Entries provided below:

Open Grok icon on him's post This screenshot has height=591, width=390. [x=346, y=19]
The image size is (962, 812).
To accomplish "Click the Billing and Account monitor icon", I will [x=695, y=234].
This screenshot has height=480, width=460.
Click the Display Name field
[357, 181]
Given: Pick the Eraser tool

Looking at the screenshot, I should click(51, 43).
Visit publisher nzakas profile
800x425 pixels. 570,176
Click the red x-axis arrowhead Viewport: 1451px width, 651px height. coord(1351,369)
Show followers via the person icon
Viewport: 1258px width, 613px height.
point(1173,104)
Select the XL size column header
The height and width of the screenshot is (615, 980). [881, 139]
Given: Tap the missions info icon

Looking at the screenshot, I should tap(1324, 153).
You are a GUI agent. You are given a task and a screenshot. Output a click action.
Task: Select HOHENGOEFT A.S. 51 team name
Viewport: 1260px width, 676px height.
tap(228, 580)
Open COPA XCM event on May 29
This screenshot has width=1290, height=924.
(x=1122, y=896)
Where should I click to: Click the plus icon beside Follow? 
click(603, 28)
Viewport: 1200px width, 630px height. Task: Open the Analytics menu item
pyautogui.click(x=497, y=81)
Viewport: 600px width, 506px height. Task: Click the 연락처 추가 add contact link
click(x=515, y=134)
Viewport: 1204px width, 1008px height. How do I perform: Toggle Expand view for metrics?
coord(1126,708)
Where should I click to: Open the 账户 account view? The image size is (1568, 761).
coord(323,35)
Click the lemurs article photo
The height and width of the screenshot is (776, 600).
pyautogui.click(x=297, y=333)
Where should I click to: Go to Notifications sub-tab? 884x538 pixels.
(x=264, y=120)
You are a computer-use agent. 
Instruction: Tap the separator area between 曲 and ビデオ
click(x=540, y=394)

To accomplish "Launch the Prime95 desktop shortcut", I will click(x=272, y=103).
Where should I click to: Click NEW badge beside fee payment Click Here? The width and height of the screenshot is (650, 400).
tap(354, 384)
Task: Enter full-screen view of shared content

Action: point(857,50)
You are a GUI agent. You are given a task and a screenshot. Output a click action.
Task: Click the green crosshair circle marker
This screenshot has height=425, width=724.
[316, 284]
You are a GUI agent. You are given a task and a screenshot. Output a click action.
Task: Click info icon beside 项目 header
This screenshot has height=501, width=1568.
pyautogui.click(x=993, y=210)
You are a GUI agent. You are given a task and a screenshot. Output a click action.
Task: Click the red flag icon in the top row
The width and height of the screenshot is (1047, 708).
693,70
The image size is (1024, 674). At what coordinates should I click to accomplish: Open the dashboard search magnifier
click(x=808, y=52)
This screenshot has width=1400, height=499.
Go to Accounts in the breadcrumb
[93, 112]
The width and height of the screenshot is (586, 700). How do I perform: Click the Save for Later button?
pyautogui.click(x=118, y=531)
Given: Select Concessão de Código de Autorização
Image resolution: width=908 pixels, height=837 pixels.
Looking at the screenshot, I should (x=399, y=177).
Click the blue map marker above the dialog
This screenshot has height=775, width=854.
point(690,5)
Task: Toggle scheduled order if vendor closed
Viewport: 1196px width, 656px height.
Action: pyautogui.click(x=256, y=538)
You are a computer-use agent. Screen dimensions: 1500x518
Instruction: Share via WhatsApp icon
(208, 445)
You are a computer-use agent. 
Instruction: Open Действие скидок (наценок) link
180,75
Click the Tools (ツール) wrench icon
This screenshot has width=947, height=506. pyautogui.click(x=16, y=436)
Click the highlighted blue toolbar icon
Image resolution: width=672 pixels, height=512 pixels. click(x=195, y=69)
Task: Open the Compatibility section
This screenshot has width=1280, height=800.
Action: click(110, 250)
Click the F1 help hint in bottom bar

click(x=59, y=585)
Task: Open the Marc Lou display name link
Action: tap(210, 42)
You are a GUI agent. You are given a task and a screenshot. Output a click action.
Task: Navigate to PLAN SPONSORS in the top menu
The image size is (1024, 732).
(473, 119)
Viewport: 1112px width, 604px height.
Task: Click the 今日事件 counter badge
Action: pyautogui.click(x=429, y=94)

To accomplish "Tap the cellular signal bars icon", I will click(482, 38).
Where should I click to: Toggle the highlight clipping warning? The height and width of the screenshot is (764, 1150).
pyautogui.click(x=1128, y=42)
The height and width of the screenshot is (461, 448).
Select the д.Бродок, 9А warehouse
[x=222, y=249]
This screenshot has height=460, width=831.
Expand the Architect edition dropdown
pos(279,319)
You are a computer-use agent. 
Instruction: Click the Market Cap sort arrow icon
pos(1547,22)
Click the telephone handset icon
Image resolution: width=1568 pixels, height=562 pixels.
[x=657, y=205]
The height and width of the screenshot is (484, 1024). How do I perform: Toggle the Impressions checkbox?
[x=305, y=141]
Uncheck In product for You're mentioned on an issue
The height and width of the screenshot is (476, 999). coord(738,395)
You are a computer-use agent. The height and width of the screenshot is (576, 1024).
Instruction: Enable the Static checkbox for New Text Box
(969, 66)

End of Entries provided.

• [What needs to be done]: Reproduce each entry above. Every word must match.

• [Result of the task]:
Open Grok icon on him's post This screenshot has height=591, width=390. [x=346, y=19]
The image size is (962, 812).
To accomplish "Click the Billing and Account monitor icon", I will [x=695, y=234].
This screenshot has height=480, width=460.
Click the Display Name field
[357, 181]
Given: Pick the Eraser tool

Looking at the screenshot, I should click(51, 43).
Visit publisher nzakas profile
800x425 pixels. 570,176
Click the red x-axis arrowhead Viewport: 1451px width, 651px height. coord(1351,369)
Show followers via the person icon
Viewport: 1258px width, 613px height.
point(1173,104)
Select the XL size column header
The height and width of the screenshot is (615, 980). [881, 139]
Given: Tap the missions info icon

Looking at the screenshot, I should tap(1324, 153).
You are a GUI agent. You are given a task and a screenshot. Output a click action.
Task: Select HOHENGOEFT A.S. 51 team name
Viewport: 1260px width, 676px height.
tap(228, 580)
Open COPA XCM event on May 29
This screenshot has width=1290, height=924.
(x=1122, y=896)
Where should I click to: Click the plus icon beside Follow? 
click(603, 28)
Viewport: 1200px width, 630px height. Task: Open the Analytics menu item
pyautogui.click(x=497, y=81)
Viewport: 600px width, 506px height. Task: Click the 연락처 추가 add contact link
click(x=515, y=134)
Viewport: 1204px width, 1008px height. How do I perform: Toggle Expand view for metrics?
coord(1126,708)
Where should I click to: Open the 账户 account view? The image size is (1568, 761).
coord(323,35)
Click the lemurs article photo
The height and width of the screenshot is (776, 600).
pyautogui.click(x=297, y=333)
Where should I click to: Go to Notifications sub-tab? 884x538 pixels.
(x=264, y=120)
You are a computer-use agent. 
Instruction: Tap the separator area between 曲 and ビデオ
click(x=540, y=394)

To accomplish "Launch the Prime95 desktop shortcut", I will click(x=272, y=103).
Where should I click to: Click NEW badge beside fee payment Click Here? The width and height of the screenshot is (650, 400).
tap(354, 384)
Task: Enter full-screen view of shared content

Action: point(857,50)
You are a GUI agent. You are given a task and a screenshot. Output a click action.
Task: Click the green crosshair circle marker
This screenshot has height=425, width=724.
[316, 284]
You are a GUI agent. You are given a task and a screenshot. Output a click action.
Task: Click info icon beside 项目 header
This screenshot has height=501, width=1568.
pyautogui.click(x=993, y=210)
You are a GUI agent. You are given a task and a screenshot. Output a click action.
Task: Click the red flag icon in the top row
The width and height of the screenshot is (1047, 708).
693,70
The image size is (1024, 674). At what coordinates should I click to accomplish: Open the dashboard search magnifier
click(x=808, y=52)
This screenshot has width=1400, height=499.
Go to Accounts in the breadcrumb
[93, 112]
The width and height of the screenshot is (586, 700). How do I perform: Click the Save for Later button?
pyautogui.click(x=118, y=531)
Given: Select Concessão de Código de Autorização
Image resolution: width=908 pixels, height=837 pixels.
Looking at the screenshot, I should (x=399, y=177).
Click the blue map marker above the dialog
This screenshot has height=775, width=854.
point(690,5)
Task: Toggle scheduled order if vendor closed
Viewport: 1196px width, 656px height.
Action: pyautogui.click(x=256, y=538)
You are a computer-use agent. Screen dimensions: 1500x518
Instruction: Share via WhatsApp icon
(208, 445)
You are a computer-use agent. 
Instruction: Open Действие скидок (наценок) link
180,75
Click the Tools (ツール) wrench icon
This screenshot has width=947, height=506. pyautogui.click(x=16, y=436)
Click the highlighted blue toolbar icon
Image resolution: width=672 pixels, height=512 pixels. click(x=195, y=69)
Task: Open the Compatibility section
This screenshot has width=1280, height=800.
Action: click(110, 250)
Click the F1 help hint in bottom bar

click(x=59, y=585)
Task: Open the Marc Lou display name link
Action: tap(210, 42)
You are a GUI agent. You are given a task and a screenshot. Output a click action.
Task: Navigate to PLAN SPONSORS in the top menu
The image size is (1024, 732).
(473, 119)
Viewport: 1112px width, 604px height.
Task: Click the 今日事件 counter badge
Action: pyautogui.click(x=429, y=94)

To accomplish "Tap the cellular signal bars icon", I will click(482, 38).
Where should I click to: Toggle the highlight clipping warning? The height and width of the screenshot is (764, 1150).
pyautogui.click(x=1128, y=42)
The height and width of the screenshot is (461, 448).
Select the д.Бродок, 9А warehouse
[x=222, y=249]
This screenshot has height=460, width=831.
Expand the Architect edition dropdown
pos(279,319)
You are a computer-use agent. 
Instruction: Click the Market Cap sort arrow icon
pos(1547,22)
Click the telephone handset icon
Image resolution: width=1568 pixels, height=562 pixels.
[x=657, y=205]
The height and width of the screenshot is (484, 1024). How do I perform: Toggle the Impressions checkbox?
[x=305, y=141]
Uncheck In product for You're mentioned on an issue
The height and width of the screenshot is (476, 999). coord(738,395)
You are a computer-use agent. The height and width of the screenshot is (576, 1024).
Instruction: Enable the Static checkbox for New Text Box
(969, 66)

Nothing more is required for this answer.